THE SHAMATHA PROJECT

Tibetan Pecha as Contemplative Technology
[The Shamatha Project] is among the best direct tests of a meditation-induced altered trait in attention we have so far.

— Daniel Goleman & Richard J. Davidson
Altered Traits: Science Reveals How Meditation Changes
Your Mind, Brain, and Body, 2017.

The Shamatha Project

The Center for Contemplative Research (CCR) is building on the enormous success of The Shamatha Project, the most thorough scientific study of meditation ever performed. Working with numerous colleagues, Dr. B. Alan Wallace and Dr. Clifford Saron co-designed this landmark study, which was conducted at the Shambhala Mountain Center (Colorado, USA) in 2007.

The study consisted of two three-month meditation retreats, each with 30 contemplatives. The second retreat acted as a wait-list control group, with the contemplatives matched on age, sex, and years of meditation experience.

Under Dr. Wallace’s instruction, the contemplatives meditated for six hours or more each day, practicing primarily shamatha meditation, which consists of an array of techniques for cultivating the stability and vividness of attention, grounded in relaxation. The shamatha methods were complemented by practice of the four immeasurables — loving-kindness, compassion, empathetic joy, and impartiality — which are designed to increase one’s positive aspirations toward greater well-being.
════════
Answer these questions from the text on The Shamatha Project:
1. Where and in what year was the study conducted?
2. How many contemplatives took part in each retreat?
3. What are the four immeasurables?

### Listed entries
════════
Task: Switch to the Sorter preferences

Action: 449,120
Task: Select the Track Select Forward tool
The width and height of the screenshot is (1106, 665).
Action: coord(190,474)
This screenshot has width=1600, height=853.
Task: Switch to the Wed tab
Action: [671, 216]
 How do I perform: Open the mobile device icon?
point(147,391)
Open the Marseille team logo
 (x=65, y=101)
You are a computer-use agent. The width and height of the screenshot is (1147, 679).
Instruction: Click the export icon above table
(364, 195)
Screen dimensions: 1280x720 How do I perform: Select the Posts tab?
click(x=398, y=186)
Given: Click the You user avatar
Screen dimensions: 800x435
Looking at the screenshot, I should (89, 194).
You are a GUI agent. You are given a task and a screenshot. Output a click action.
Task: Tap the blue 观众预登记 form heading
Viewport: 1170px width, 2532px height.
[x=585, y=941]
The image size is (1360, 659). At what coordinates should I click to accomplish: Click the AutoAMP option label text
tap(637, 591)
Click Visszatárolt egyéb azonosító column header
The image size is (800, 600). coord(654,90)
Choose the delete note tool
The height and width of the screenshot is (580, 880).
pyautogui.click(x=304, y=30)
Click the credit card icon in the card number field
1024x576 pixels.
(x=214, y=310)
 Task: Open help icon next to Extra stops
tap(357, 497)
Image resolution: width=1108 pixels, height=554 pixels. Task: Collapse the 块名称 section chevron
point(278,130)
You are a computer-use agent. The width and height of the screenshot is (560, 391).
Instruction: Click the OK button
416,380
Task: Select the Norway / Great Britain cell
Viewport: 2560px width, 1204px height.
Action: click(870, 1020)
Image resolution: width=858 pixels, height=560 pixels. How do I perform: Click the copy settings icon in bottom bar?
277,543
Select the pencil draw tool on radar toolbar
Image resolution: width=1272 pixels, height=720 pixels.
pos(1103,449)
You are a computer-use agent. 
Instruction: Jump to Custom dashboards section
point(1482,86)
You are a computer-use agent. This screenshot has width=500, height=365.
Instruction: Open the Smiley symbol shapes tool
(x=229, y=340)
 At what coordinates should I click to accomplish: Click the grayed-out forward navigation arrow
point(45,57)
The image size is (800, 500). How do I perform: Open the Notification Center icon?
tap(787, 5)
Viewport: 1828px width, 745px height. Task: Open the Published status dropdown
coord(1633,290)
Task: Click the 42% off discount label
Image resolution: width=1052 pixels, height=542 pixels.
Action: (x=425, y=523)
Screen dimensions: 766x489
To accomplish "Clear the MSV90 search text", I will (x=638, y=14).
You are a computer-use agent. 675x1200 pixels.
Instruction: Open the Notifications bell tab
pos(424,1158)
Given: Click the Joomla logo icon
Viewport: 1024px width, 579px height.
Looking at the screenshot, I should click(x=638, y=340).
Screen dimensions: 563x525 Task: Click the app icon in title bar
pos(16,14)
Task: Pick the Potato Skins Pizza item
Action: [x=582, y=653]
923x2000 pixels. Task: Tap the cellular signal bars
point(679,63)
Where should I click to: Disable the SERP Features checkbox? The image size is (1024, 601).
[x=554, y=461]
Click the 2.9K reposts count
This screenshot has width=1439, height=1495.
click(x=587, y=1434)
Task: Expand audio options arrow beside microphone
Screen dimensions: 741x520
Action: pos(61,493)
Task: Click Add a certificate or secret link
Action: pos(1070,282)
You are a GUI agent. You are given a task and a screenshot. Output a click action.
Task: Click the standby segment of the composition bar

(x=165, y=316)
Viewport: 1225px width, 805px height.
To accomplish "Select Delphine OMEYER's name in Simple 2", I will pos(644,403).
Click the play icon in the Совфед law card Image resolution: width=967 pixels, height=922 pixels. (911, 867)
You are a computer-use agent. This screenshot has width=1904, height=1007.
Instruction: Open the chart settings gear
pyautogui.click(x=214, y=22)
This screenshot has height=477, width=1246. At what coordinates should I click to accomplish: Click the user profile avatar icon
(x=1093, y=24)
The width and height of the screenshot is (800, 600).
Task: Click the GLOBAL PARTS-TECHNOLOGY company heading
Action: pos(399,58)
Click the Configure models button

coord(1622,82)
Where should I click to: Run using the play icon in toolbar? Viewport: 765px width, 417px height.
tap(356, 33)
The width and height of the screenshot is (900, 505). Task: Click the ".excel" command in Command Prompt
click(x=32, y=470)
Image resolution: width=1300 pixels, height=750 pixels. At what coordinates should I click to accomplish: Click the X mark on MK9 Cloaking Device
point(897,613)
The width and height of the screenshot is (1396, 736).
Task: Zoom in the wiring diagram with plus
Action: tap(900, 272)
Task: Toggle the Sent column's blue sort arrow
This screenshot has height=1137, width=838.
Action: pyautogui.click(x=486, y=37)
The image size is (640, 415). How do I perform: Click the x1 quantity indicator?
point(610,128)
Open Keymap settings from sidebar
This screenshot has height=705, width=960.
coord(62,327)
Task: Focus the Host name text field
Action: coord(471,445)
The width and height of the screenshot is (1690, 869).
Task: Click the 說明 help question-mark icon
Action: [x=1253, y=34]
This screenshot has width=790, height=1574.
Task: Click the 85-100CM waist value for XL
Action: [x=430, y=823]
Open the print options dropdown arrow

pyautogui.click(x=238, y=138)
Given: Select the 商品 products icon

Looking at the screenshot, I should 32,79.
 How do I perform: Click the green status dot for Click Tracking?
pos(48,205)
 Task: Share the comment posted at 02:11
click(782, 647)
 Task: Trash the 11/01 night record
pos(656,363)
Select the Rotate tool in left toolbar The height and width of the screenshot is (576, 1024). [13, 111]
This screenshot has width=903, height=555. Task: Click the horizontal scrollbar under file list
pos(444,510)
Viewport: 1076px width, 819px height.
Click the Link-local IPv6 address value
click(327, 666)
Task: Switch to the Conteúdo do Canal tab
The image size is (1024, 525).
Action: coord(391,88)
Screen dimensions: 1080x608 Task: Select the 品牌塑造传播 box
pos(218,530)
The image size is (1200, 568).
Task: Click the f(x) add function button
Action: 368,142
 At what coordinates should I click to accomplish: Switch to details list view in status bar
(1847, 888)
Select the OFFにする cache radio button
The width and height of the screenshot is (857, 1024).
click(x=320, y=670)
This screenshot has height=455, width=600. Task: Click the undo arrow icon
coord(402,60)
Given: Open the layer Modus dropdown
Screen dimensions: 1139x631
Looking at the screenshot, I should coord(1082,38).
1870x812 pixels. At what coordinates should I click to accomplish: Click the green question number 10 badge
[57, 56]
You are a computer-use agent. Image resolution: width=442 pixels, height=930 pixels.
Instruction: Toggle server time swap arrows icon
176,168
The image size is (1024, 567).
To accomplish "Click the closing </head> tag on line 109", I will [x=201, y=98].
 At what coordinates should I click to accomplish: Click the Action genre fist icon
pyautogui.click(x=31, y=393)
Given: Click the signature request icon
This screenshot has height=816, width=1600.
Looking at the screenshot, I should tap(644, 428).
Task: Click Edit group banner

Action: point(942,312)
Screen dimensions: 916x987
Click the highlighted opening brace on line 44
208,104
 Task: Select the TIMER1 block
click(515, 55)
════════
### Result of the task
1. At the Shambhala Mountain Center (Colorado, USA) in 2007.
2. 30 contemplatives.
3. Loving-kindness, compassion, empathetic joy, and impartiality.